The Enlight Back Encapsulant Composite films feature a three-layer coextruded polyolefin-based composite containing an advanced encapsulant layer integrated into a backsheet. The innovative coextrusion technology produces a smooth composite film. The resulting film has three seamlessly integrated layers: outer, bonding and encapsulant.

The coextrusion process creates excellent lamellar entanglement at the molecular level of the components. This eliminates the possibility of interlayer adhesion problems that can come with the more traditional lamination process of a separate back encapsulant and backsheet layers.

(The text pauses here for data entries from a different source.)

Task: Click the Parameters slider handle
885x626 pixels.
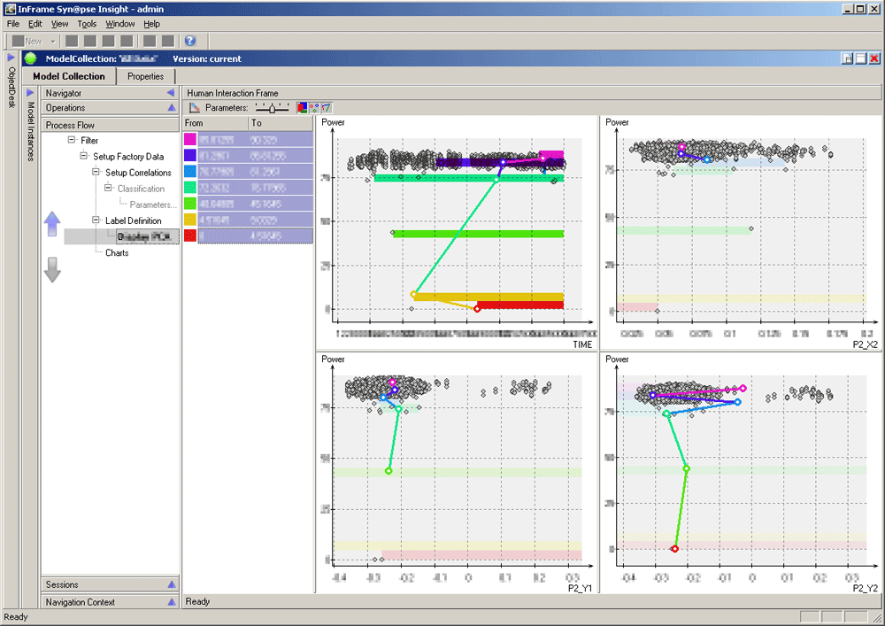Action: [x=274, y=108]
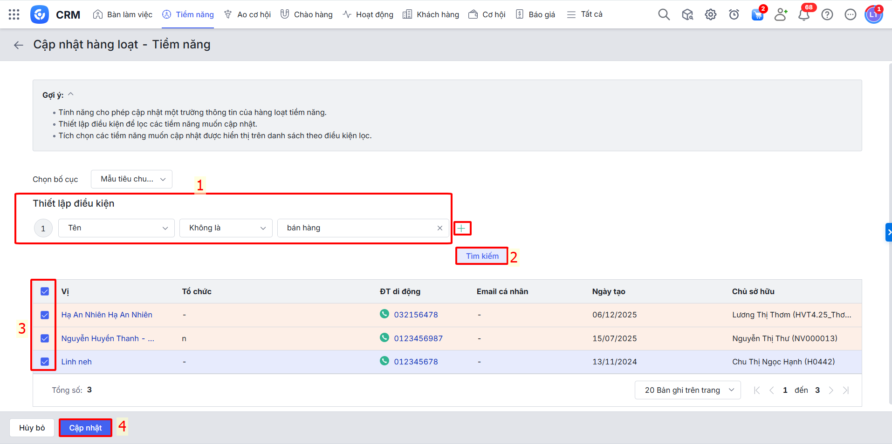The height and width of the screenshot is (444, 892).
Task: Click the help question mark icon
Action: [x=827, y=15]
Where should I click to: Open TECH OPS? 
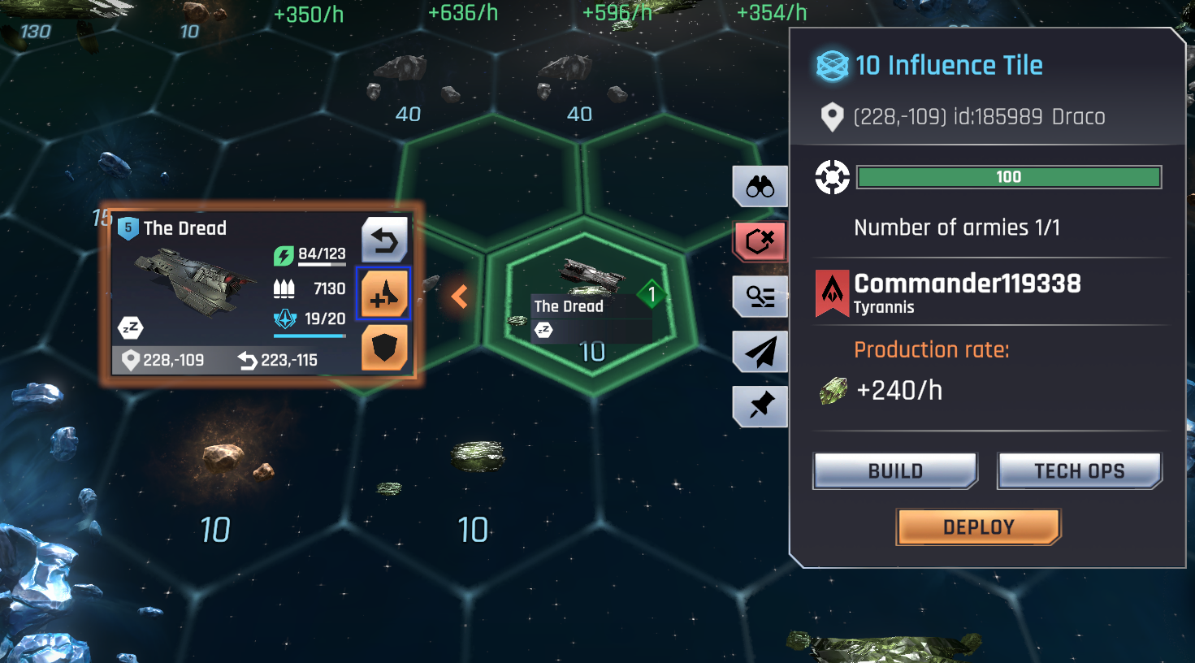1079,471
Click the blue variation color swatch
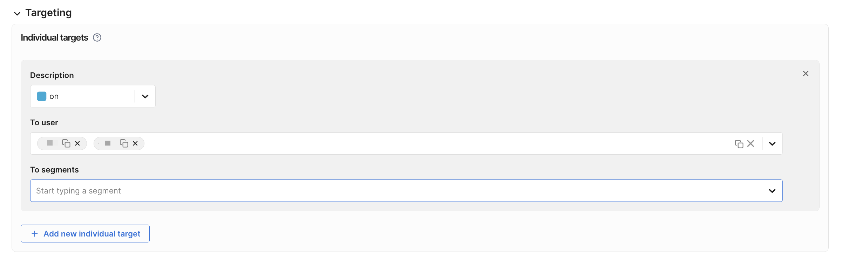This screenshot has width=842, height=261. [x=42, y=96]
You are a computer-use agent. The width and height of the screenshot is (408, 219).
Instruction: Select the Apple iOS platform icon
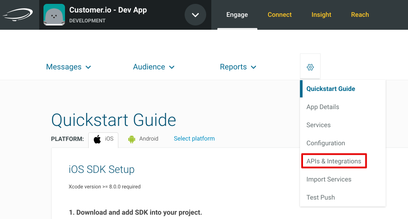[98, 139]

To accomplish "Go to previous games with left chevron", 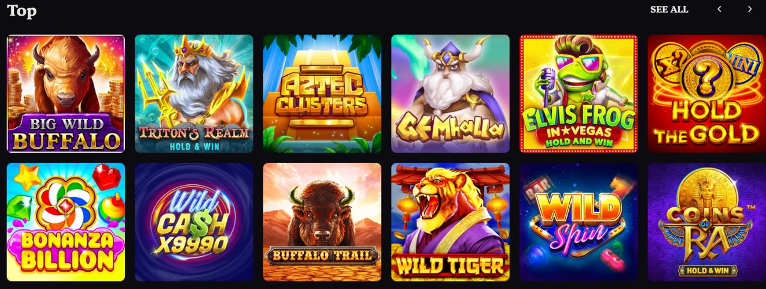I will click(720, 9).
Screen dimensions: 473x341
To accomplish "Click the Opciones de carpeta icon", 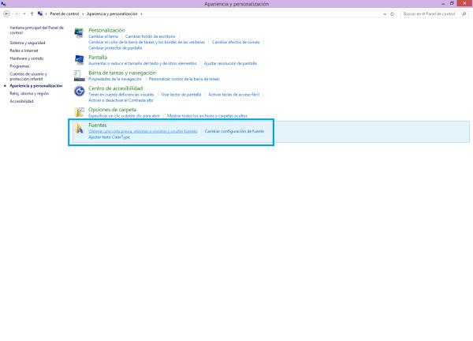I will [x=79, y=112].
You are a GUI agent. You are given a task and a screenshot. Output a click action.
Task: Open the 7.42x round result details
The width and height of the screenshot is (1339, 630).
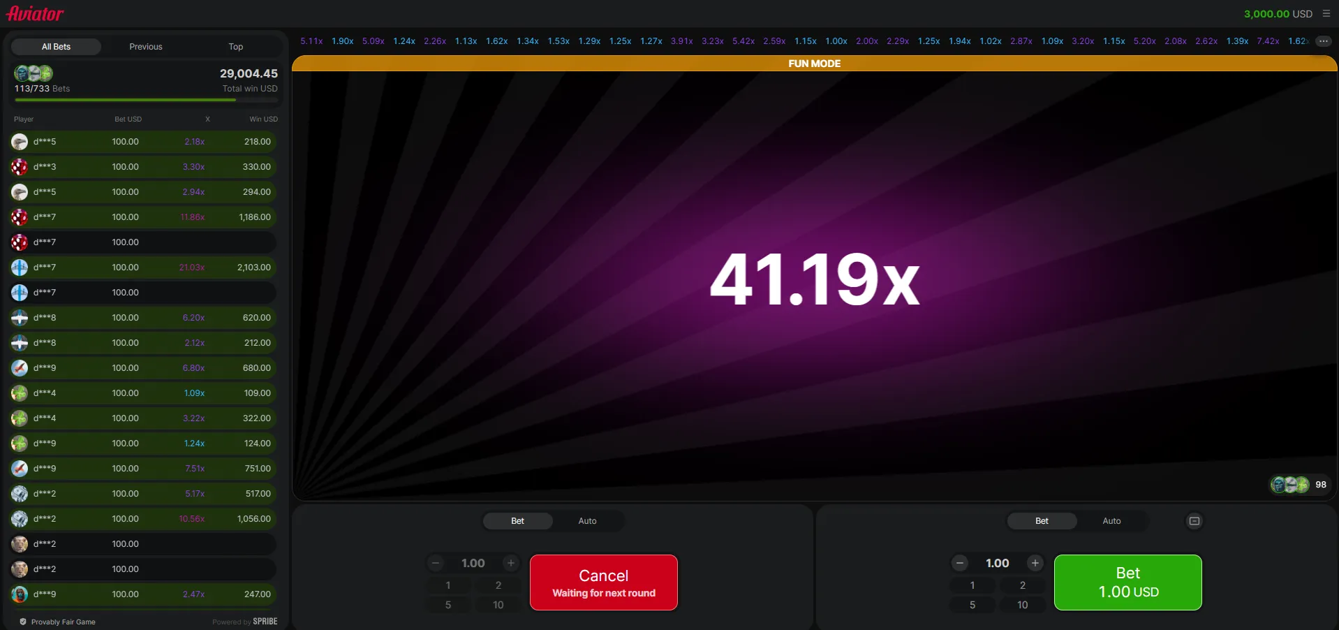[x=1268, y=41]
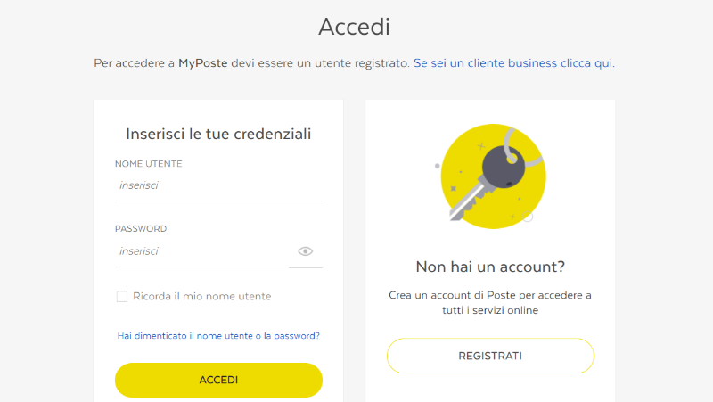Click the "Accedi" page heading
The height and width of the screenshot is (402, 713).
pos(355,27)
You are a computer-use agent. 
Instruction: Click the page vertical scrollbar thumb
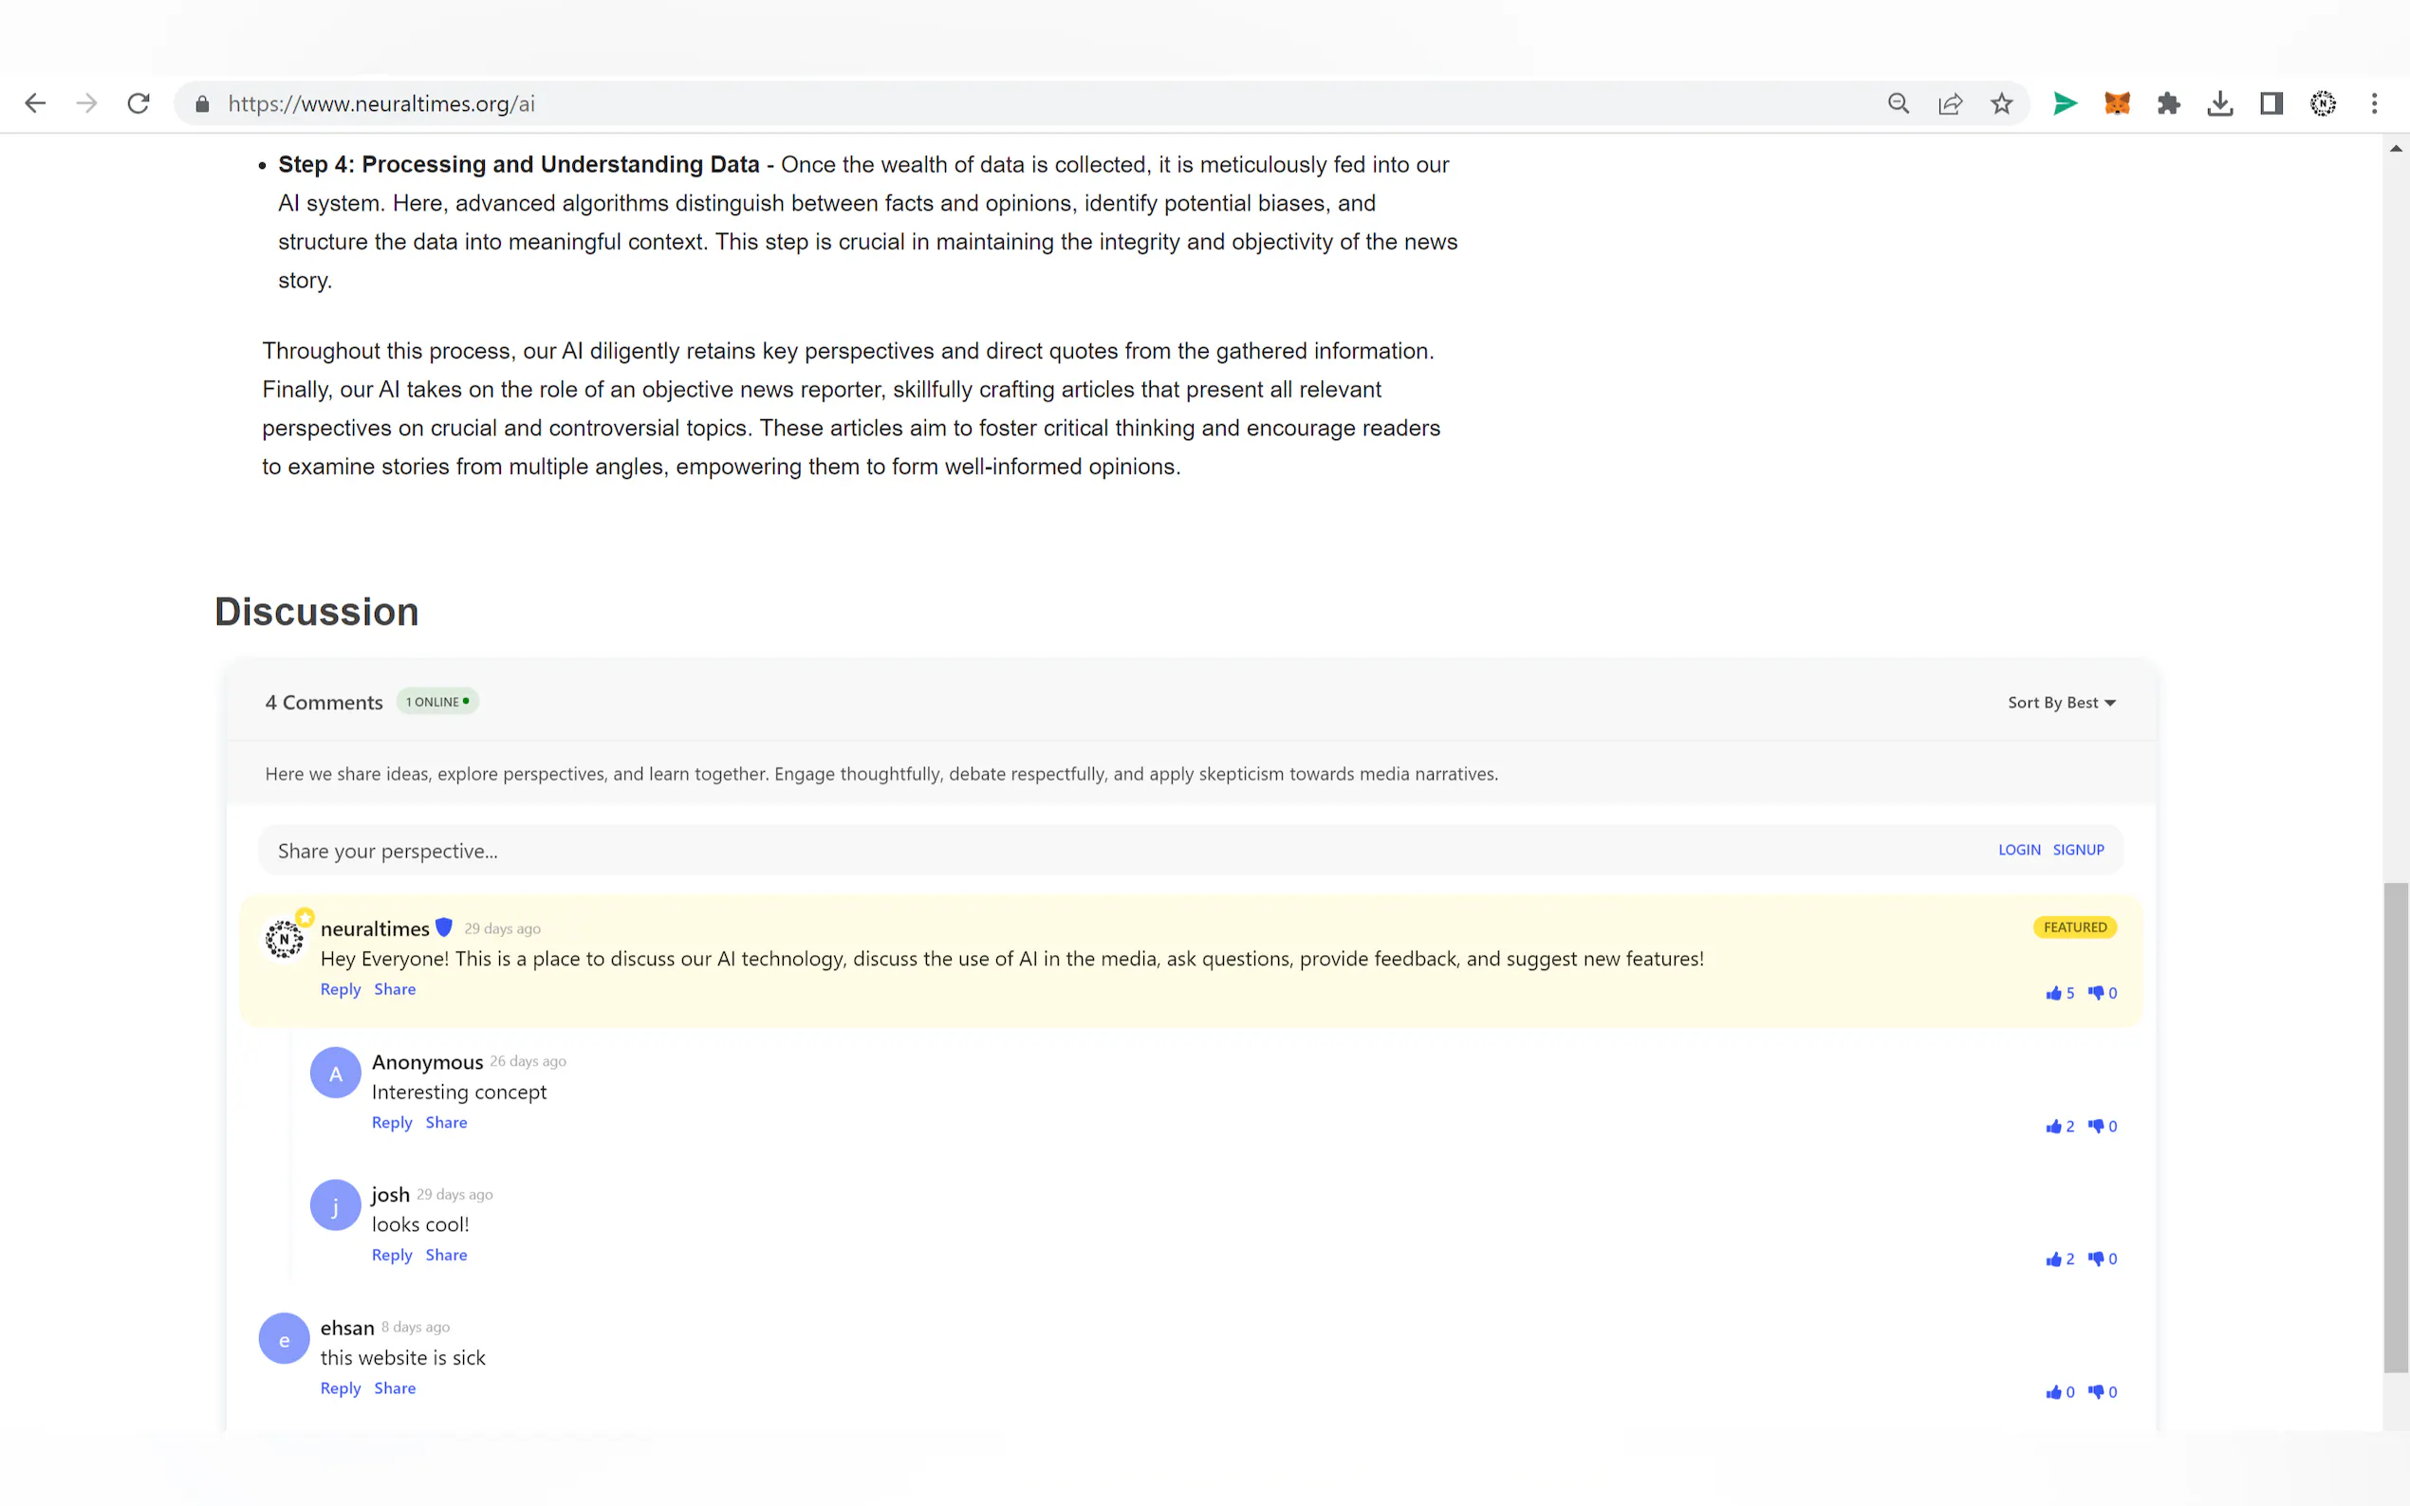[x=2395, y=1126]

The film offers significant processing and performance advantages. It eliminates delamination, improves electrical insulation and offers higher levels of moisture resistance. High adhesion between the layers is maintained even after severe thermal treatment. The coextruded film can meet high voltage requirements.

Dow Solar Solutions
Enlight BEC (back encapsulant composite) backsheet film placement (left) and extruded laminate structure (right).

Finally, let's take a look at protective backsheet technology. TPNext developed by DuPont Photovoltaic Fluoromaterials is a proprietary laminate consisting of Tedlar polyvinyl fluoride (PVF) film, polyethylene terephthalate (PET) film and a unique extrusion coated tie-layer. The tie layer ensures adhesion between the backsheet materials and the EVA.

The adhesion has to survive initial adhesion measures such as humidity-free cycling, damp heat and thermal cycling. The technology is designed to enhance the quality and manufacturability of c-Si-based modules by:

DuPont
Layered structure of TPNext backsheet film.

• Improving adhesion to encapsulants
• Improving resistance to ultraviolet light
• Enabling faster throughput in the backsheet production process

The laminate technology:

• Reduces the use of organic solvent-based adhesives
• Delivers superior and consistent adhesion to EVA encapsulants
• Provides improved UV resistance

Taiflex Scientific has a exclusive global license agreement with Dupont for TPNext materials and backsheet manufacturing technology. It is offering its Solmate backsheet powered by the fully commercialized Dupont TPNext laminate and expects with the help of this technology to achieve 30 percent of the global solar cell backsheet market by the end of this year. Both Taiflex and Dupont will cooperate to market the product globally.